Front. Cardiovasc. Med., 29 July 2022
Sec. Cardiovascular Therapeutics

Online searches for SGLT-2 inhibitors and GLP-1 receptor agonists correlate with prescription rates in the United States: An infodemiological study

\nOmar Dzaye
&#x;Omar Dzaye1*Philipp Berning,&#x;Philipp Berning1,2Alexander C. Razavi,Alexander C. Razavi1,3Rishav AdhikariRishav Adhikari1Kunal JhaKunal Jha1Khurram NasirKhurram Nasir4John W. AyersJohn W. Ayers5Martin Bdtker Mortensen,Martin Bødtker Mortensen1,6Michael J. BlahaMichael J. Blaha1
  • 1Johns Hopkins Ciccarone Center for the Prevention of Cardiovascular Disease, Johns Hopkins University School of Medicine, Baltimore, MD, United States
  • 2Department of Medicine, University Hospital Muenster, Münster, Germany
  • 3Emory Center for Heart Disease Prevention, Emory University School of Medicine, Atlanta, GA, United States
  • 4Division of Cardiovascular Prevention and Wellness, Department of Cardiology, Houston Methodist DeBakey Heart and Vascular Center, Houston, TX, United States
  • 5Division of Infectious Diseases and Global Public Health, University of California, San Diego, CA, United States
  • 6Department of Cardiology, Aarhus University Hospital, Aarhus, Denmark

Several clinical trials have demonstrated that many SGLT-2 inhibitors (SGLT2i) and GLP-1 receptor agonists (GLP-1 RA) can reduce the risk of cardiovascular events in patients with Type 2 diabetes and atherosclerotic cardiovascular disease. Recent reports indicate an underutilization of new cardiometabolic drugs, including SGLT2i and GLP-1 RA. We aimed to evaluate the use of online search volumes to reflect United States prescription rates. A repeated cross-sectional analysis of Google search volumes and corresponding data from the IQVIA National Prescription Audit (NPA) of pharmacy dispensing of newly prescribed drugs was performed. Monthly data for online searches and prescription between January 1, 2016 and December 31, 2021 were collected for selected SGLT2i and GLP-1 RA. Prescription data for drugs classes (SGLT2i and GLP-1 RA) and individual drugs were calculated as the total of queried data for branded drug names.

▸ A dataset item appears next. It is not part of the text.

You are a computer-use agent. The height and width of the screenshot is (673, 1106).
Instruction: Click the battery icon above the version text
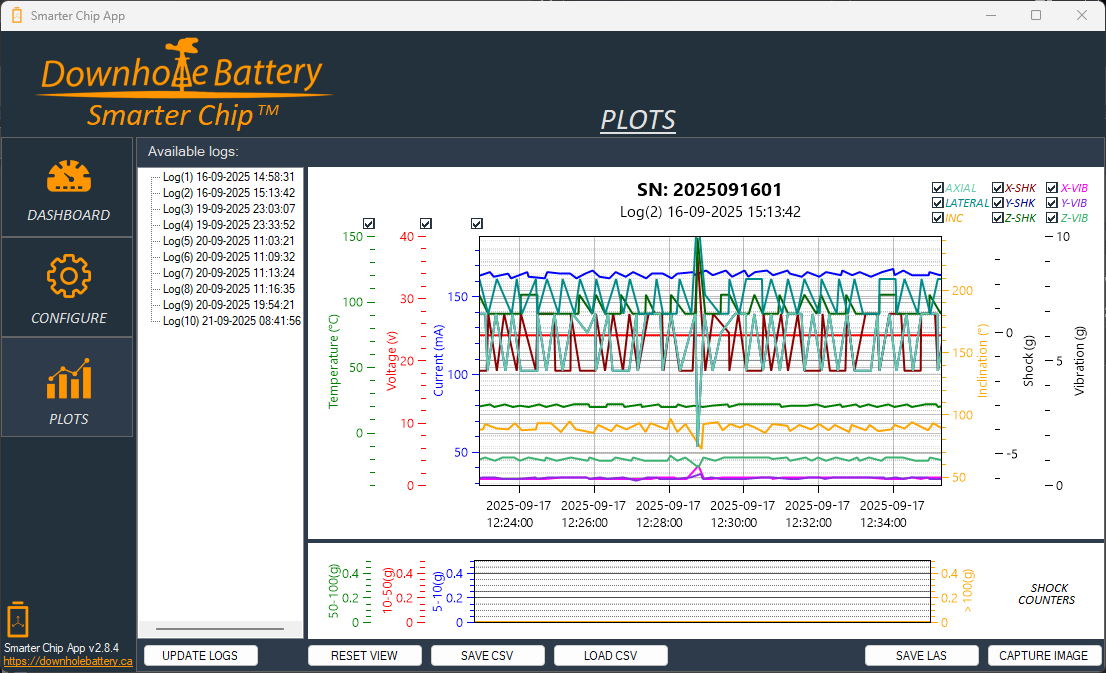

Trends were analyzed for visual and quantitative correlation as well as predictive patterns. Overall, online searches increased by 157.6% (95% CI: 142.2–173.1%) and 295.2% (95% CI: 257.7–332.6%) for SGLT2i and GLP-1RA between 2016 and 2021. Prescription rates raised by 114.6% (95% CI: 110.8–118.4%) and 221.0% (95% CI: 212.1–229.9%) for SGLT2i and GLP-1RA for this period. Correlation coefficients (range 0.86–0.99) were strongest for drugs with growing number of prescriptions, for example dapagliflozin, empagliflozin, ertugliflozin, dulaglutide, and semaglutide. Online searches might represent an additional tool to monitor the utilization trends of cardiometabolic drugs. Associations were strongest for drugs with reported cardioprotective effect. Thus, trends in online searches complement conventionally acquired data to reflect and forecast prescription trends of cardiometabolic drugs.

Introduction

Cardiovascular disease (CVD) represents the leading cause for mortality and morbidity among patients with type 2 diabetes (T2D) (1). This is of particular relevance to public health in the United States since the rates of adults with pre-diabetes are constantly rising and accounting for more than one third of the adult US population (2). In the last seven years, clinical trials have demonstrated that many SGLT-2 inhibitors (SGLT2i) and GLP-1 receptor agonists (GLP-1 RA), which were both initially approved as glucose-lowering medications, can reduce the risk of cardiovascular events in patients with T2D and established atherosclerotic CVD (3, 4). Based on these results, FDA labels and guideline recommendations for several of these drugs were expanded to reflect on the CVD-risk reduction in T2D patients (5, 6). However, recent reports indicate a delayed adoption of SGLT2i and GLP-1 RA medications in eligible patients throughout the United States (7, 8).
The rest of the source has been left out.